To some extent, the gap has been filled by non-PMNOC IP litigation, mostly patent infringement cases, that pit innovators against innovators. “The drugs involved here are often blockbusters and involve companies who want to access the market for new therapeutic uses for existing drugs before the generics come in,” Markwell points out.

This type of litigation has also emerged as a result of big pharma’s restructuring by way of offering fewer product lines with deeper market penetration that companies are anxious to protect.

Legal opinion work is also filling the gap. With a number of blockbuster drugs, like Viagra, having lost patent protection as a result of decisions by Canadian courts, innovators are questioning the business case for taking some drugs to market. “The law has shifted to favour the generics on core issues like utility, sound prediction, disclosure and obviousness,” says Bill Mayo  of Toronto IP boutique Aitken Klee LLP.

But the pendulum is to some degree always swinging.

“The courts are starting to recognize that they have gone too far to the generic side on some issues, especially those involving sound prediction, and that in some of these cases, the logic is bizarre,” says Donald Cameron,  a partner at Bereskin & Parr LLP in Toronto. “So now they’re grasping at things to soften the threshold for innovators.”

At press time, the Supreme Court of Canada had scheduled a November hearing in the Plavix case. The hearing will afford the court a chance to determine whether Canadian standards for obtaining patents, particularly the utility standard, have gone too far and made it too difficult to get a valid and enforceable patent.

“Innovators are hoping for some relief because patents on drugs that are really useful and inventive have been found to be invalid,” says Gunars Gaikis  in Smart & Biggar/Fetherstonhaugh’s Toronto office. “Innovators are hoping the SCC will afford them some relief.”

What is predictable is that the jurisprudence in this area will likely remain in flux indefinitely. “As soon as we think we have principles that are set, they continue to evolve,” says Jonathan Stainsby  of Aitken Klee in Toronto. “There’s constant pressure because the courts will say something and then there’s constant lobbying by interest groups to get what they want.”

No surprise, then, that innovators are being somewhat cautious these days. “More frequently than ever, innovators are taking a hard look to determine whether it’s worth going to market with certain drugs that may not attract long-term protection,” says Jay Zakaib in Gowlings’ Ottawa office.

While generics and innovators will continue to differ on whether Canada is a brand-friendly or generic-friendly jurisdiction, the market suggests that over the long run, Canada and Canadian courts have leaned toward the generics.

“Generics, like Apotex, having been doing very, very well, and innovators are buying up generic companies or creating their own generic divisions,” says Jamie Mills in Borden Ladner Gervais  LLP’s Ottawa office. “The generics’ message, which focuses on cheap drugs, is easy for the government to listen to. The innovators’ message, which promotes investing in IP to get newer and better medicines, is a more difficult message to sell.”

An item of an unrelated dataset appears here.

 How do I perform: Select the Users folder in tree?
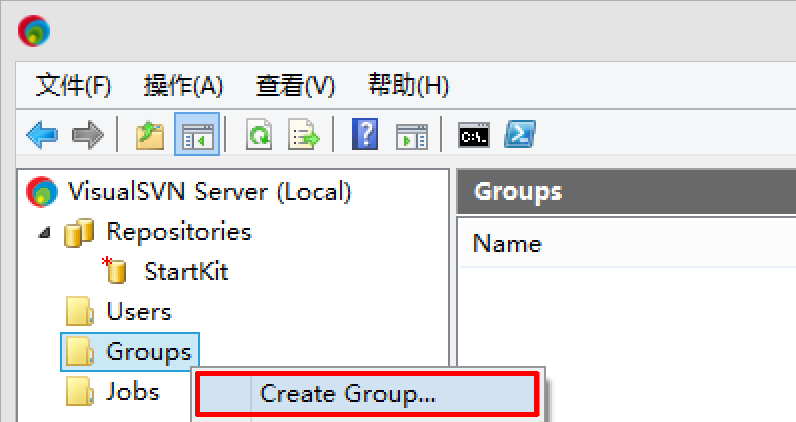pos(138,312)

Meanwhile, damage claims arising under s. 8 of the PMNOC Regulations are to some extent compensating for the downturn in prohibition applications. These claims, which allow generics that have succeeded in prohibition applications to sue innovators for keeping a drug off the market while a prohibition proceeding was pending, follow on completed prohibition applications and therefore have not been affected so far by the recent downturn in these proceedings.

“Section 8 claims came out of nowhere, but now there’s a ton of them,” says Andrew Skodyn of Toronto’s Lenczner Slaght Royce Smith Griffin LLP. “Overall, there’s as much pharma patent litigation as there ever was, although it may be distributed a little differently.”

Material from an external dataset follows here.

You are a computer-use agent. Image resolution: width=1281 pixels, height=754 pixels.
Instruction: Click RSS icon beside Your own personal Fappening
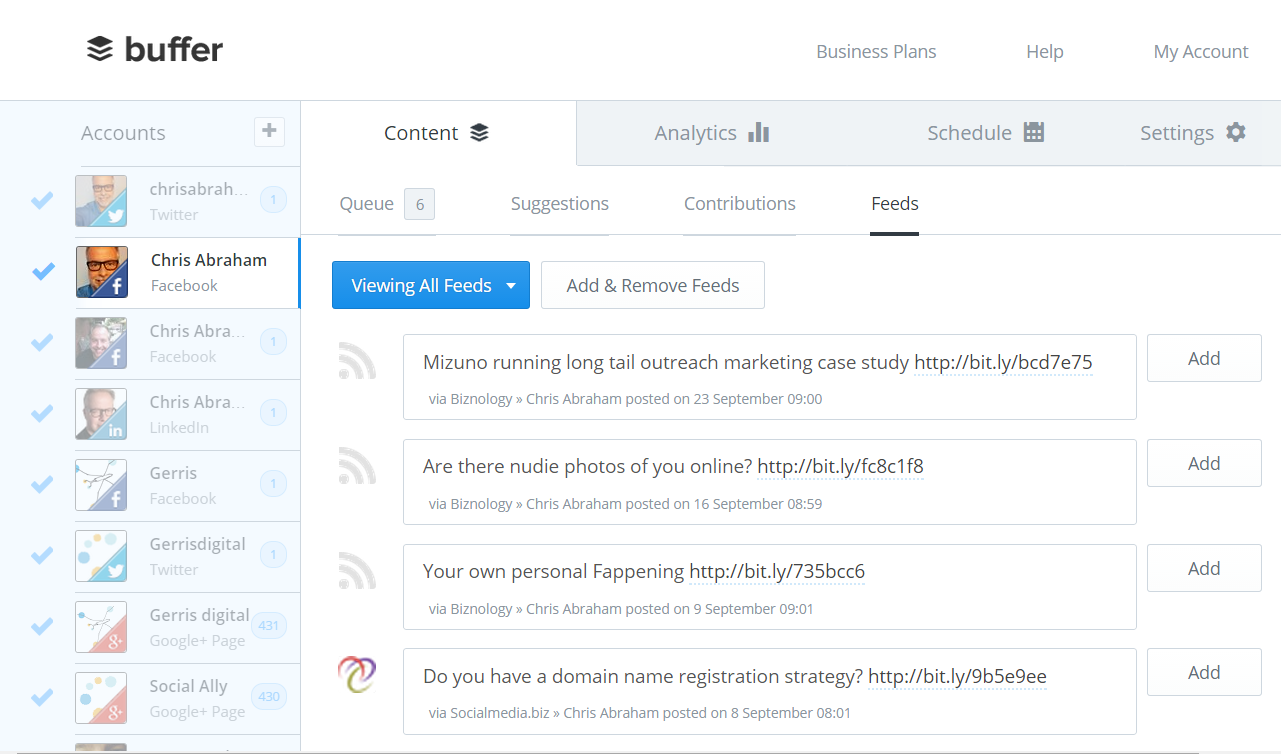(x=357, y=571)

So, although life sciences litigation may not be growing a lot, there’s plenty of it to go around.

“Overall, it’s a great time for the life sciences practice, which is unique and complex and features sophisticated clients who need sophisticated advice,” Garcia says. “In the aggregate, it’s a growing and stable practice. I have nothing but optimism for the future.”

Julius Melnitzer is a freelance legal-affairs writer in Toronto.